1Thomas More Kempen, MOBILAB, Kleinhoefstraat 4, 2240 Geel, Belgium
2ESAT-PSI, KU Leuven, Leuven, Belgium
3DTAI, Department of Computer Science, KU Leuven, Leuven, Belgium
4EAVISE, KU Leuven Campus De Nayer, Sint-Katelijne-Waver, Belgium
5iMinds, Leuven, Belgium
6eMedia, Group T, KU Leuven Technology Campus, Leuven, Belgium
7ESAT-STADIUS, KU Leuven, Leuven, Belgium
8IMEC, Leuven, Belgium

Correspondence should be addressed to Glen Debard; eb.eromsamoht@drabed.nelg

Received 14 June 2017; Accepted 12 September 2017; Published 23 October 2017

Academic Editor: Stefano Stassi

Copyright © 2017 Glen Debard et al. This is an open access article distributed under the Creative Commons Attribution License, which permits unrestricted use, distribution, and reproduction in any medium, provided the original work is properly cited.

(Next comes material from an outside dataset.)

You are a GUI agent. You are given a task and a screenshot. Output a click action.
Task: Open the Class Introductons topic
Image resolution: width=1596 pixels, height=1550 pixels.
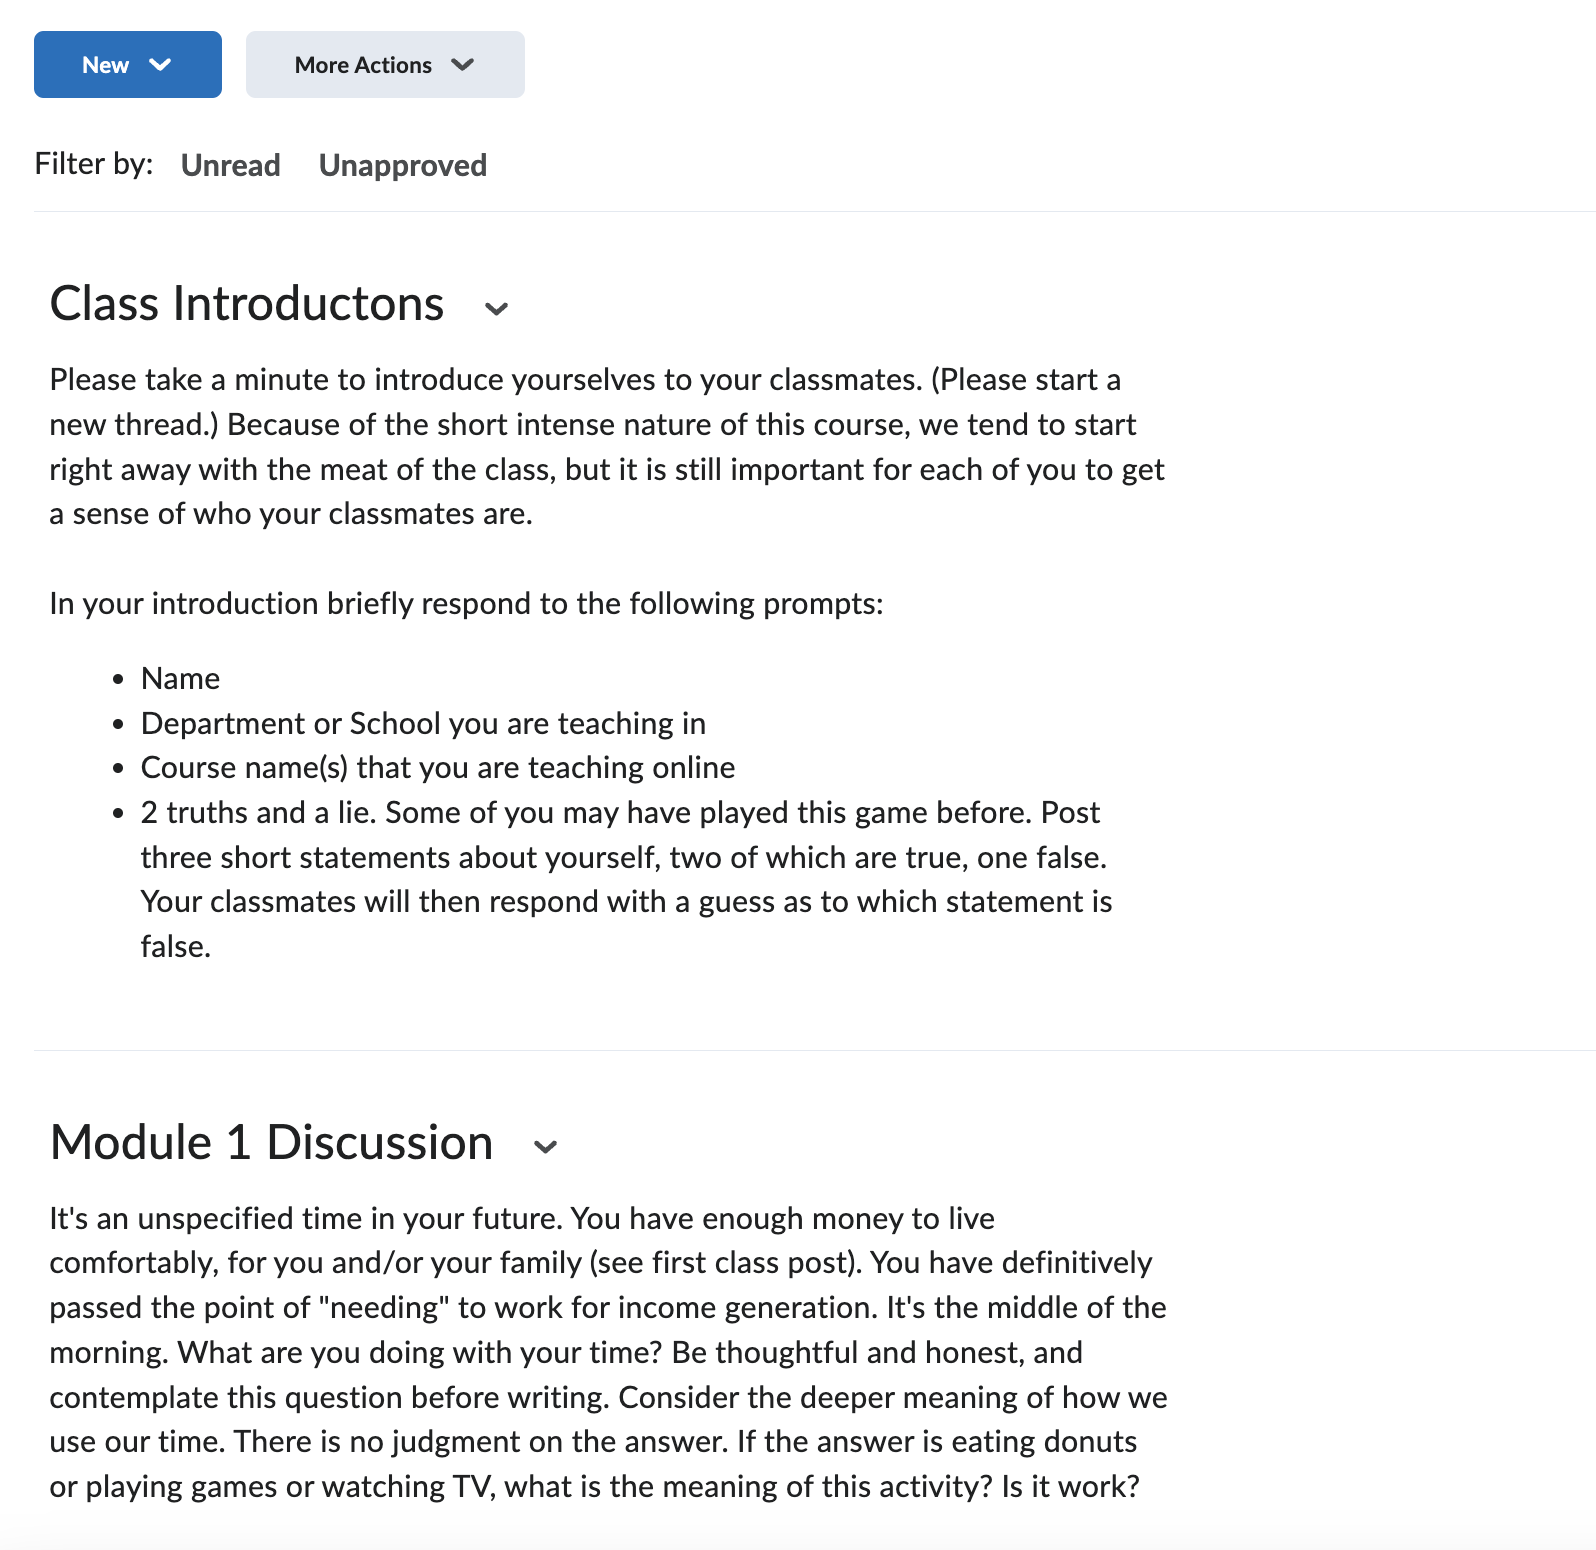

More than thirty percent of persons over 65 years fall at least once a year and are often not able to get up again. Camera-based fall detection systems can help by triggering an alarm when falls occur. Previously we showed that real-life data poses significant challenges, resulting in high false alarm rates. Here, we show three ways to tackle this. First, using a particle filter combined with a person detector increases the robustness of our foreground segmentation, reducing the number of false alarms by 50%. Second, selecting only nonoccluded falls for training further decreases the false alarm rate on average from 31.4 to 26 falls per day. But, most importantly, this improvement is also shown by the doubling of the AUC of the precision-recall curve compared to using all falls. Third, personalizing the detector by adding several days containing only normal activities, no fall incidents, of the monitored person to the training data further increases the robustness of our fall detection system. In one case, this reduced the number of false alarms by a factor of 7 while in another one the sensitivity increased by 17% for an increase of the false alarms of 11%.